I know, now after researching and finding out as much as is available, as well as history of his childhood behavior and now tested, without a doubt that it was the dopamine deficit in my husband’s undiagnosed Adult CD ADHD (Conduct Disorder). The brain was the primary problem. NOT the excuse. He had symptoms all his life. His family of origin up bringing and covert emotional abuse, as well as getting beat for poor performance affected him deeply psychologically. The macho male objectification of women was encouraged & the example he grew up with. Finding his father’s porn at a young age. He inherited ADD from his father, who displays symptoms. I asked him to test for ADHD through the years. He didn’t have the attention enough to finish it. It used to be a joke. But we never knew how serious and devistating this is. It is reported to worsen with age and get out of control without treatment. Lack of impulse control, cumpulsive behavior, risk seeking, pleasure seeking, the (lack of) dopamine in his brain, inability to empathize, not considering consequences, low attention span, etc. Yet highly educated, intelligent, kind hearted, driven and a visionary entrepreneur. His CD ADHD personality disorders spiraled out of control. Yes, he knew what his morals were, and he chose to act out. Defiantly. Simply never an excuse. But I guess that made it that much easier to become addicted to sex, gambling, and then abusing alcohol to drowned his guilt. That being said, still not an excuse for the lies and scheming, the betrayal and the trauma this put me through. He lost his mind! Lost control! Sad really. So much to struggle with and so much devastation. The healing is consuming. What we must do now is be sure to help and warn our (adult) children. I think it is a lethal combustible combination of nature and nurture.

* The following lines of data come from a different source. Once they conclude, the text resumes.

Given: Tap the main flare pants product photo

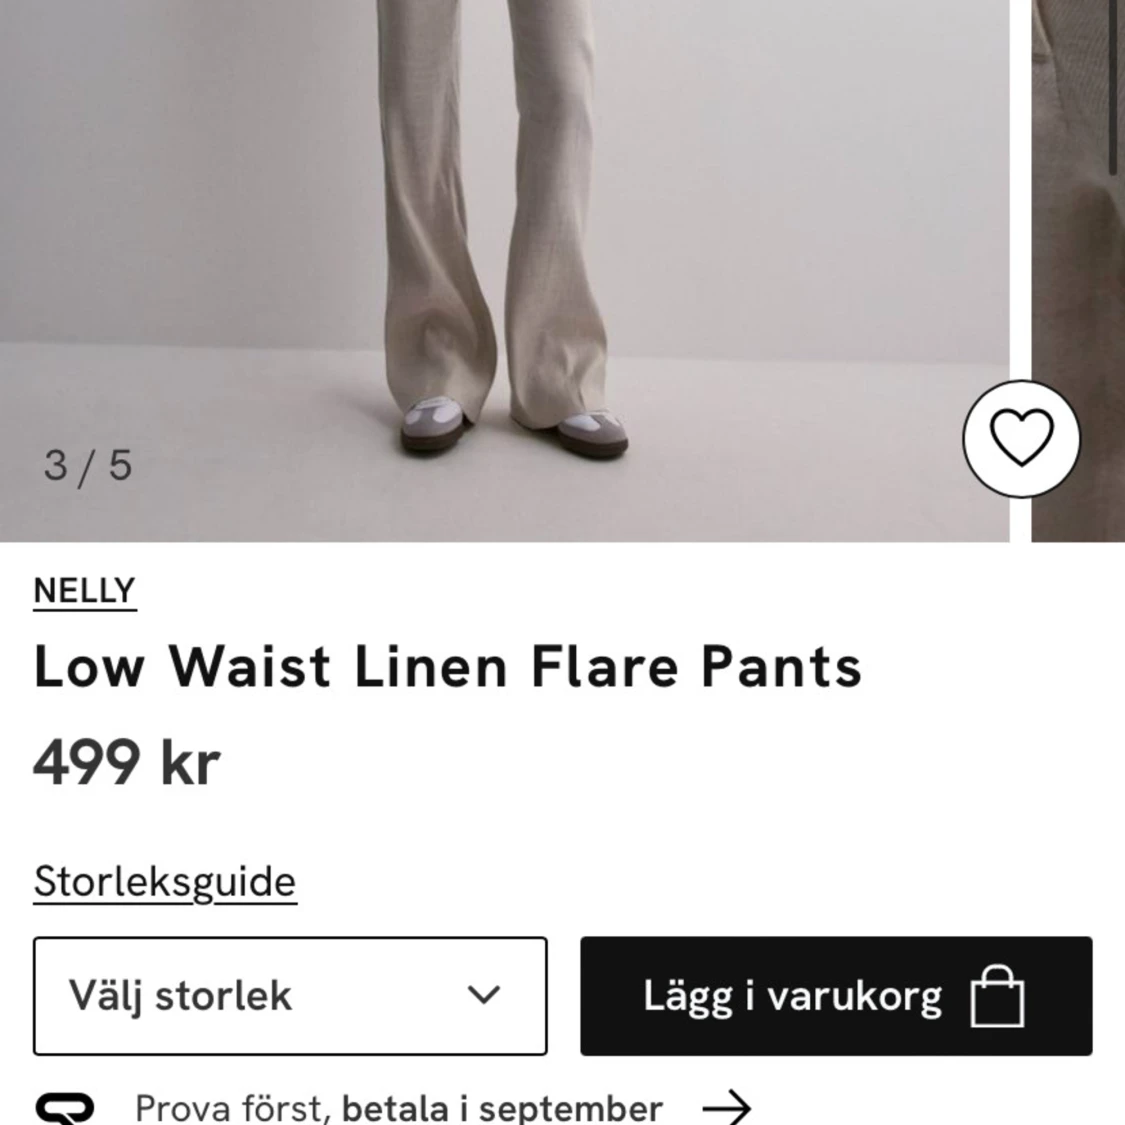Looking at the screenshot, I should (504, 270).
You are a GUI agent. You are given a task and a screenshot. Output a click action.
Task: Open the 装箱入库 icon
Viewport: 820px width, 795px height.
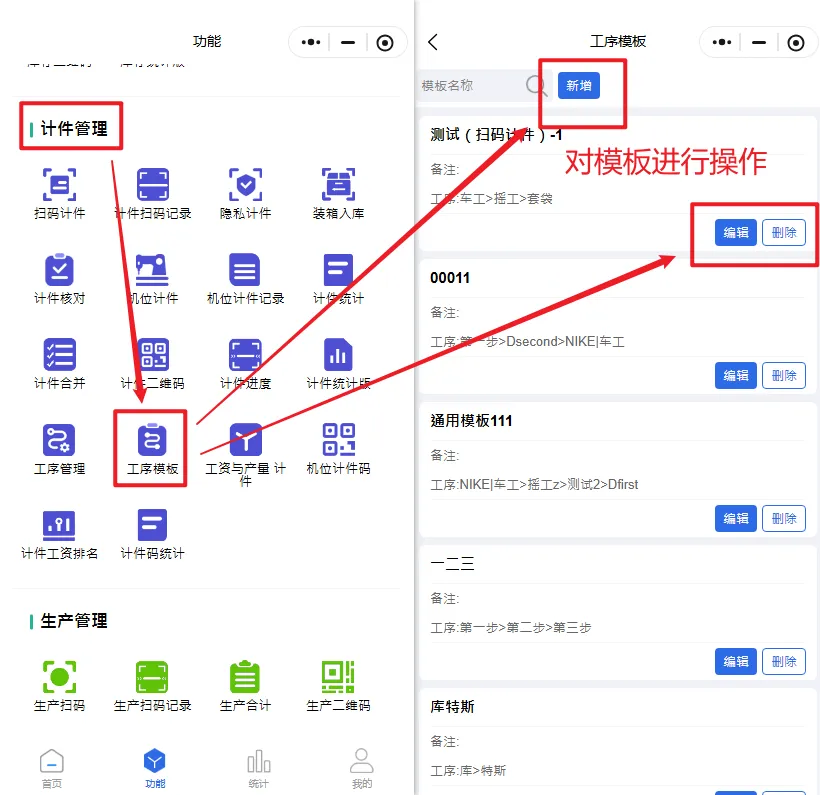(x=338, y=185)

Amazing stuff! Absolutely amazing! It reminds of the “super-male” information I learned at university. Biologically, men are XY and women XX, but a very tiny group are born XXY or XYY. Little biological misprints termed Super-Female or Super-Male. The way the story went in class many years ago is that a legal case had been taken on behalf of a guy in prison for some kind of violent/sexually aggressive crime with the caveat that the client was an XYY –a super male– and therefore could not be held accountable for his socially abnormal behaviour. The case-stopper was the fact other ‘super-males;’ were NOT similarly involved in violent/sexually aggressive crimes.

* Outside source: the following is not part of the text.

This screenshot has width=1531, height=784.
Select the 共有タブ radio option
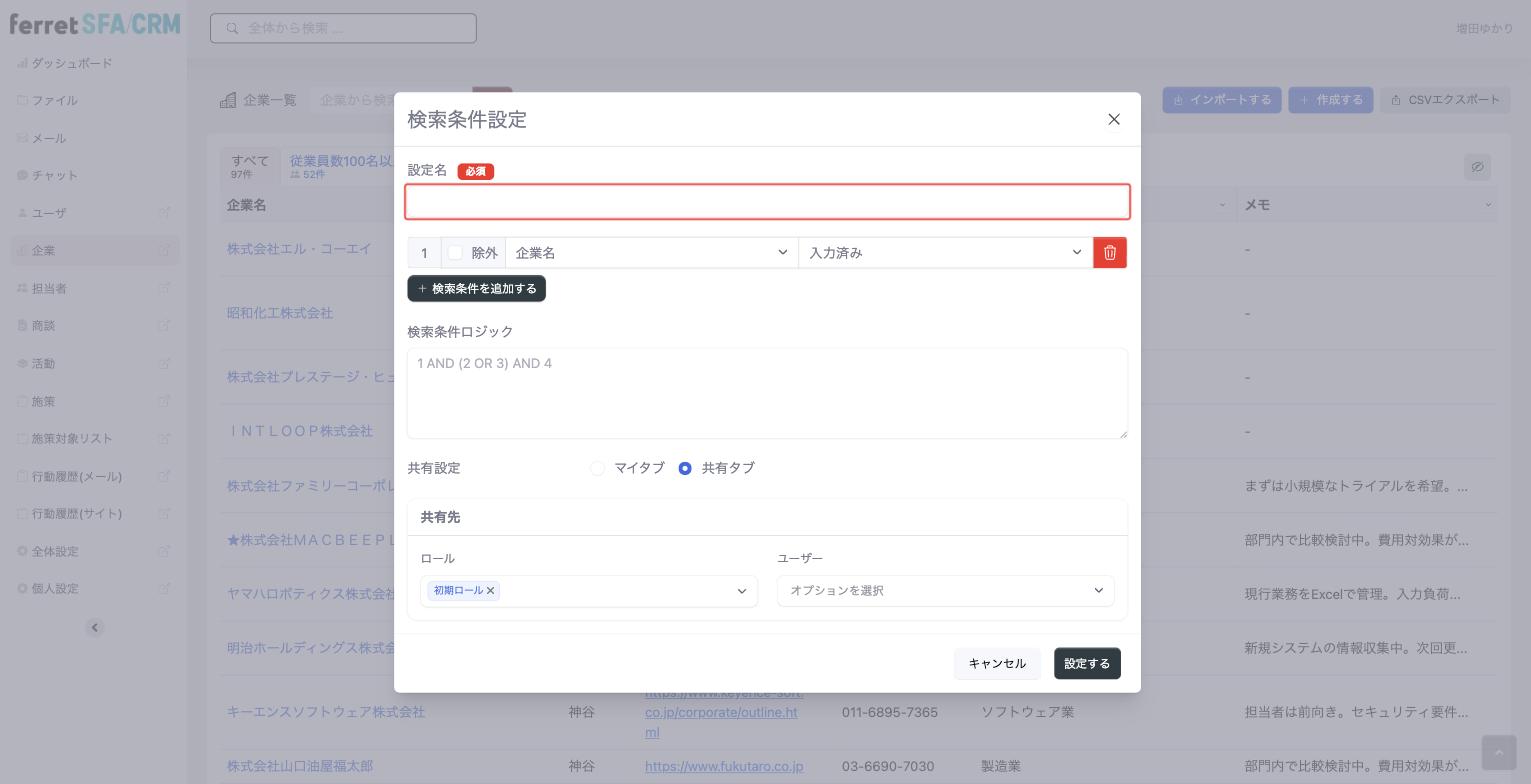coord(685,468)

If anyone is going to travel the world to look for the best sunsets and/or sunrises, can I go too?
The biggest sign of addiction, whether drugs, alcohol, sex, gambling, whatever, is that you do run around destroying your life to get your next fix. That’s the difference between addict brain and non addict brain. We don’t destroy.
Fabulous article, JoAnn. I am a scientist and researcher by nature and in all of my own research on the subject I have to say I agree with you completely.